=== Document section ===

Nicola Sturgeon has asked the people of Scotland to judge her on her record over education. Neil McLennan, one of the nation’s most distinguished educators, has judged her … and he finds her record badly lacking. By our Writer at Large Neil Mackay

SPEND a few hours talking to Neil McLennan and it is difficult to imagine him even giving a pass grade to the Scottish Government when it comes to education. His assessment will sting Nicola Sturgeon.

McLennan is, after all, one of Scotland’s most distinguished educators – a man described as a “pioneer” when it comes to schooling.

His critique is fierce and unsparing. He believes Scottish nationalism has “infected” education, turning aspects of it “parochial”. And McLennan feels the SNP Government has made a series of significant errors over education.

Reform is needed, he says. The only success to be found, in McLennan’s opinion, comes in the shape of Scotland’s hardworking teachers and dedicated pupils.

Significantly, the First Minister has staked her reputation on education, asking voters to “judge” her on the government’s record over schools.

McLennan is seen as one of Scotland’s most experienced and authoritative experts on education.

He speaks from years of experience across all sectors of education. McLennan is also a senior lecturer and director of leadership programmes at Aberdeen University, although here he speaks in a personal capacity.

He has taught in some of the nation’s poorest areas – McLennan is also a well-known historian – and has influenced education policies.

McLennan is a former president of the Scottish Association of Teachers of History, and has worked around the world – often in war-torn countries – helping shape education overseas. He also takes part in the Scottish Futures Forum, the Holyrood think-tank tasked with shaping Scottish education over the next decade.

So, this isn’t the man you want marking your homework if you haven’t put the effort in … and he definitely wants to keep Nicola Sturgeon and her ministers behind after class.

How did we get here?

Firstly, McLennan wants to kill some myths. There’s an abiding belief that Scotland’s education system was, in the past, glorious and unparalleled. “As an historian,” he says, “I’d like to unpick what’s real and what’s not around that idea.”

We’re rightly proud of our ancient universities – with St Andrews established in the 1400s – but Oxford and Cambridge “got there over 200 years before”, McLennan points out. There’s also pride that we started to established what is seen as a “comprehensive” system of education in the 1400s. It was far from comprehensive though, McLennan explains, given school was only for male, first-born children of landowners.

“That’s an exclusive system,” he says. “It wasn’t this wonderful, halcyon golden era.”

By 1872, the Education Act did bring in “real” comprehensive schooling in Scotland – with free learning open to all children under 13. “We’ve got to remember though,” says McLennan, “that England passed its own Education Act in 1870. Many wouldn’t want to recognise that, but we were following in the footsteps of England.”

=== Dataset extract ===

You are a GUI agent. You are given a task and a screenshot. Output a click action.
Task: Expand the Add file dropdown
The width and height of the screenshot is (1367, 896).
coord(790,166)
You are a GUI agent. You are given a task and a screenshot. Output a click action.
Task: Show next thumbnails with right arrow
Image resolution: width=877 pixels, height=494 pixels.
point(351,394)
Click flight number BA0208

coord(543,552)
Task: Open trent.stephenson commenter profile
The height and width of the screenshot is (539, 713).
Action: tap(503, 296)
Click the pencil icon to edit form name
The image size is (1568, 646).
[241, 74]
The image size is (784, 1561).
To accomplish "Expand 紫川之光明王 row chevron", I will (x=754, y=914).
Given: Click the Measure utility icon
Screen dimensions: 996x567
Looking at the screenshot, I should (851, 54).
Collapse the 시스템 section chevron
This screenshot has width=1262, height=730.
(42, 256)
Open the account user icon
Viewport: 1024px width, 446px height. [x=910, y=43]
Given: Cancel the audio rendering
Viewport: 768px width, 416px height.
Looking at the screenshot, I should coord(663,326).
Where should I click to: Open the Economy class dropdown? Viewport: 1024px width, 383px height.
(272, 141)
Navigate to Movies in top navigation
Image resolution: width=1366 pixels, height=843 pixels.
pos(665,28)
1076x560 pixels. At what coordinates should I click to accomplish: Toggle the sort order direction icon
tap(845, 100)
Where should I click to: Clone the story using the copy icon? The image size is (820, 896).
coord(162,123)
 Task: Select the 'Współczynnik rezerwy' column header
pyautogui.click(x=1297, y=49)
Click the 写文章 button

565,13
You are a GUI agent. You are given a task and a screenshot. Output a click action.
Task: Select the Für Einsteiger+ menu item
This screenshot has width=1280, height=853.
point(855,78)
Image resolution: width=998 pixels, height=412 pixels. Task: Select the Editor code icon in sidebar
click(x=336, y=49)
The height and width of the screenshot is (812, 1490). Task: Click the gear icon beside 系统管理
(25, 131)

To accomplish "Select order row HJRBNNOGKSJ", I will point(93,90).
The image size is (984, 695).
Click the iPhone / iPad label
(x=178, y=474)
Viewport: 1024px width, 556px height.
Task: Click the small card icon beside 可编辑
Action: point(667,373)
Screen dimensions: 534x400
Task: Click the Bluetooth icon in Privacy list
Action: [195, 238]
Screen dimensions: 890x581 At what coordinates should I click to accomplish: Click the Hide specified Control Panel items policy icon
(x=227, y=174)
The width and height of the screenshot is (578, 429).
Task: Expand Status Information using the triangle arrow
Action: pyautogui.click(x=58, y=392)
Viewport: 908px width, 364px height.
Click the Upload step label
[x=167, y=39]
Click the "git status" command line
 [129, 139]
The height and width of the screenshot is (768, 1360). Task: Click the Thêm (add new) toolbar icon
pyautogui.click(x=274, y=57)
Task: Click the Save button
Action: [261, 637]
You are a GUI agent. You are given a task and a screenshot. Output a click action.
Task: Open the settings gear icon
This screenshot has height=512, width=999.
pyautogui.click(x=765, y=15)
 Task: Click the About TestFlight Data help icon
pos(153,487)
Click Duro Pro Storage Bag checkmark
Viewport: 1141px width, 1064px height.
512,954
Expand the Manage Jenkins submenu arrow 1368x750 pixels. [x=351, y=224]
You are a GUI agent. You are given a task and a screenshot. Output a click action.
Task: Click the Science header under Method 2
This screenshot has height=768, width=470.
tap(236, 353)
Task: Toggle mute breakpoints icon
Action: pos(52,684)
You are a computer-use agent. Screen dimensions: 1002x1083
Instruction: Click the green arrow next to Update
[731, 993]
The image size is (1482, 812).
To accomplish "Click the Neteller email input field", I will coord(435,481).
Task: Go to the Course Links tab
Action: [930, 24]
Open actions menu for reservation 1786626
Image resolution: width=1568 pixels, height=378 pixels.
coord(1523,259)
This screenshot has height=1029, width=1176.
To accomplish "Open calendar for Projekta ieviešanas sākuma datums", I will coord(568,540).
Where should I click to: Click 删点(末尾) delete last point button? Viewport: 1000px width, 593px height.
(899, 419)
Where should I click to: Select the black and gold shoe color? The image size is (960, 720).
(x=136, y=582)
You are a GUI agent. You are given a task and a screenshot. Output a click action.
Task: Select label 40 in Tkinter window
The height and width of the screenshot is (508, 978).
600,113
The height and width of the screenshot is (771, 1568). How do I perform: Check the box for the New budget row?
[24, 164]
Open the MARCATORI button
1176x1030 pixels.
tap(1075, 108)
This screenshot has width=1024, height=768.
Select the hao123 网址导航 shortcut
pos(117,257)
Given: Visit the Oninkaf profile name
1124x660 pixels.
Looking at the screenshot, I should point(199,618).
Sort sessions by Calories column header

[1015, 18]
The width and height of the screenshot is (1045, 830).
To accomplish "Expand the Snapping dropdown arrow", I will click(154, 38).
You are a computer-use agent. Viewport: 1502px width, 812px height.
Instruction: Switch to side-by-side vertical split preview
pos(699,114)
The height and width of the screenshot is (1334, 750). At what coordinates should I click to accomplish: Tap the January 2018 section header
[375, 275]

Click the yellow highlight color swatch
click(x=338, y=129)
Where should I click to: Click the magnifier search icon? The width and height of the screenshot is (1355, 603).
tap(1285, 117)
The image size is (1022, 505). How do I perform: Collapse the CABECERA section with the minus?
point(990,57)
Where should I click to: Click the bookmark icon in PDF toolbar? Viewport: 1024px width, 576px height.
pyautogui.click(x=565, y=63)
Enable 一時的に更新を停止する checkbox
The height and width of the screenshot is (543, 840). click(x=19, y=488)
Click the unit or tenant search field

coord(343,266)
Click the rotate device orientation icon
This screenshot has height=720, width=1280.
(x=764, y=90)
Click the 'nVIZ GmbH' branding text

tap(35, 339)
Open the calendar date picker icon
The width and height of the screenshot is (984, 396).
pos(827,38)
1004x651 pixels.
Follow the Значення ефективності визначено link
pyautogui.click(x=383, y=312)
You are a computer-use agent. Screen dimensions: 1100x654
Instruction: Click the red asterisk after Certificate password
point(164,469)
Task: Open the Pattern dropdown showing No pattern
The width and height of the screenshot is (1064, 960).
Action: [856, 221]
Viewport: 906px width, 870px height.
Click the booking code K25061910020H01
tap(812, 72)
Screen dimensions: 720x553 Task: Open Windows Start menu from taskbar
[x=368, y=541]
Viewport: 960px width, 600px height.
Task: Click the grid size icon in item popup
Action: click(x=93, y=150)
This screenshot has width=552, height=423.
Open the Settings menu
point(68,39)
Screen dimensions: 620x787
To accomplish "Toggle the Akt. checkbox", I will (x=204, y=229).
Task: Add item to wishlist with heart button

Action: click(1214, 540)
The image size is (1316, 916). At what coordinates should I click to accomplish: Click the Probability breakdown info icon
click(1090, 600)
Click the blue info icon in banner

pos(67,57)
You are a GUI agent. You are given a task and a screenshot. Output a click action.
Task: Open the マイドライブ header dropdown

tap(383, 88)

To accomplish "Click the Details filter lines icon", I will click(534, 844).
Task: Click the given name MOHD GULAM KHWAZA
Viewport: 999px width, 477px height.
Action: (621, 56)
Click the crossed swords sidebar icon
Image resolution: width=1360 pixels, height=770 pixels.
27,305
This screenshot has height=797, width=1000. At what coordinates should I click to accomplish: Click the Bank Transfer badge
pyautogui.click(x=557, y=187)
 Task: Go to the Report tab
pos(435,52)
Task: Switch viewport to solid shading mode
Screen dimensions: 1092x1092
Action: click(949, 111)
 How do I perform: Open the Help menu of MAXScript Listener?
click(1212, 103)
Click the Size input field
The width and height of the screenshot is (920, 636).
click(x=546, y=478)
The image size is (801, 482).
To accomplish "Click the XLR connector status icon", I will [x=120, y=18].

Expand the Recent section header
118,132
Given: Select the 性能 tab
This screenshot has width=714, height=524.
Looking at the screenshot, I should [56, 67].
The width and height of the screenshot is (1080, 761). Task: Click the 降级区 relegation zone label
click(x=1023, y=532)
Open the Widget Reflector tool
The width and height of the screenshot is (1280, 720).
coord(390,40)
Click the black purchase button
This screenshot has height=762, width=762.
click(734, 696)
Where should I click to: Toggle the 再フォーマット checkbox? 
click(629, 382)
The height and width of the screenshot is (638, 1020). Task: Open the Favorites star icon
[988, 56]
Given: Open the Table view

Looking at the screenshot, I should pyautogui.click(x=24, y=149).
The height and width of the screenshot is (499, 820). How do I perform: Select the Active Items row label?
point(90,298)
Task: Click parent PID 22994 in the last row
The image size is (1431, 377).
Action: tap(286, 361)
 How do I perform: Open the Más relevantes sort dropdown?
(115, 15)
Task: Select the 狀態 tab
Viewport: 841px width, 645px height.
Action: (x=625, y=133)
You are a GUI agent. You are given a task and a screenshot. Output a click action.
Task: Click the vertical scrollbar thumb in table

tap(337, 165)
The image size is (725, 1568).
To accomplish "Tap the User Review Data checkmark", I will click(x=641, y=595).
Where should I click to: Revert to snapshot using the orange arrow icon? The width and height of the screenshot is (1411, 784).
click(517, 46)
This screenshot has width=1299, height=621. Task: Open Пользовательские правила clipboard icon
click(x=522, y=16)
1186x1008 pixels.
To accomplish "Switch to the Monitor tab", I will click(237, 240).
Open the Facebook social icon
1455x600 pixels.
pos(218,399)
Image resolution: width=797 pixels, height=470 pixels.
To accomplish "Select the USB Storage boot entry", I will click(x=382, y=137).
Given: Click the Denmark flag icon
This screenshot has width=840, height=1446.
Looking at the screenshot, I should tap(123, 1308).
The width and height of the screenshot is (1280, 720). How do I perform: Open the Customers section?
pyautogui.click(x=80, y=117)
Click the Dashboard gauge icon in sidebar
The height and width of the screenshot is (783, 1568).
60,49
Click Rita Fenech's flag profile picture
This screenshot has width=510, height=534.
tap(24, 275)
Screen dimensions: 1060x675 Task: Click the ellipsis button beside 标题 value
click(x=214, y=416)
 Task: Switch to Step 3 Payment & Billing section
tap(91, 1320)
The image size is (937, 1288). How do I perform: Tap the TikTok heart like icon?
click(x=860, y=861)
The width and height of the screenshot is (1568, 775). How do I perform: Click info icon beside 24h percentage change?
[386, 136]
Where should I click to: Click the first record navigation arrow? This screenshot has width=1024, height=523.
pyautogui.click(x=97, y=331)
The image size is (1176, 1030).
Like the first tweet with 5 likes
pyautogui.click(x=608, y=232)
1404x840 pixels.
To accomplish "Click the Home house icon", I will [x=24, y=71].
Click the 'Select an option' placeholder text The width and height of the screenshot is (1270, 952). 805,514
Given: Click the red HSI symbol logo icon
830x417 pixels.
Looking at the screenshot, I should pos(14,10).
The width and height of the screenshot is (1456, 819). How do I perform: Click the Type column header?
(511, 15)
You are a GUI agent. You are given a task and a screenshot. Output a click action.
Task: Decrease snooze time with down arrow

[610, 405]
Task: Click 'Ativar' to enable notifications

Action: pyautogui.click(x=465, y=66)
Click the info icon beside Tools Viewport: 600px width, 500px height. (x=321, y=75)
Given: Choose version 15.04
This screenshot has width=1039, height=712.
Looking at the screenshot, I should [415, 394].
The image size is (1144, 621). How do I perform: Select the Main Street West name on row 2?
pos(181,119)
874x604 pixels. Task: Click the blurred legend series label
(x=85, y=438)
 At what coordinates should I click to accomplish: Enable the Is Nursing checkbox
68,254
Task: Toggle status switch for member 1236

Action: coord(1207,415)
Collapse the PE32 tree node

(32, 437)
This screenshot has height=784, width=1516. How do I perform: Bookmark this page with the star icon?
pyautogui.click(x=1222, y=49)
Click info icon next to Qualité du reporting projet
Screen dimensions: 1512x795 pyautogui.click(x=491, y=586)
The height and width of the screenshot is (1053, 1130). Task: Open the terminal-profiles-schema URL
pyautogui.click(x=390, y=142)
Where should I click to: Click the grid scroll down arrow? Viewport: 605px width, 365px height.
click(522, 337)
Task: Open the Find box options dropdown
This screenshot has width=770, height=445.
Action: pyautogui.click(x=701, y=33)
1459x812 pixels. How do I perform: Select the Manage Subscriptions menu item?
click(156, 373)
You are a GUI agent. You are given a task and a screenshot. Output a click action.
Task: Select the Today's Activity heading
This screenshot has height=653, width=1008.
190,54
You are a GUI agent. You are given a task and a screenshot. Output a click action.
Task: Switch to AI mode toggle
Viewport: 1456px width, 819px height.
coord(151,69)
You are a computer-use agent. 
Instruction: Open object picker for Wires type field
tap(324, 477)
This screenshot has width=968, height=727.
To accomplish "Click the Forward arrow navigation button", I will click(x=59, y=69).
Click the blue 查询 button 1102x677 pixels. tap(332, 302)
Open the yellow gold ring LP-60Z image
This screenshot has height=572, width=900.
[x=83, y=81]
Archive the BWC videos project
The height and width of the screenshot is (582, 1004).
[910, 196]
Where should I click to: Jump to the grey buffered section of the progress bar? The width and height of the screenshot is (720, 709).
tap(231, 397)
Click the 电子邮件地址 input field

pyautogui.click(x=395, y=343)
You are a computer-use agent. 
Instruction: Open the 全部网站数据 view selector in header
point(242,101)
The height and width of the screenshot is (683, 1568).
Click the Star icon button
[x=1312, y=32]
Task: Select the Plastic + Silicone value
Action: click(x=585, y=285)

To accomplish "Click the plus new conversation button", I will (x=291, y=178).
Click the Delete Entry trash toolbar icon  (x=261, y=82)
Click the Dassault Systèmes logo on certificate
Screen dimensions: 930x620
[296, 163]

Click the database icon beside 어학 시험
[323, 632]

===

▶ [How to complete this task]: Print the passage of the article on Scottish education from "He has taught" to "behind after class.".

▶ [Result for this task]:
He has taught in some of the nation’s poorest areas – McLennan is also a well-known historian – and has influenced education policies.

McLennan is a former president of the Scottish Association of Teachers of History, and has worked around the world – often in war-torn countries – helping shape education overseas. He also takes part in the Scottish Futures Forum, the Holyrood think-tank tasked with shaping Scottish education over the next decade.

So, this isn’t the man you want marking your homework if you haven’t put the effort in … and he definitely wants to keep Nicola Sturgeon and her ministers behind after class.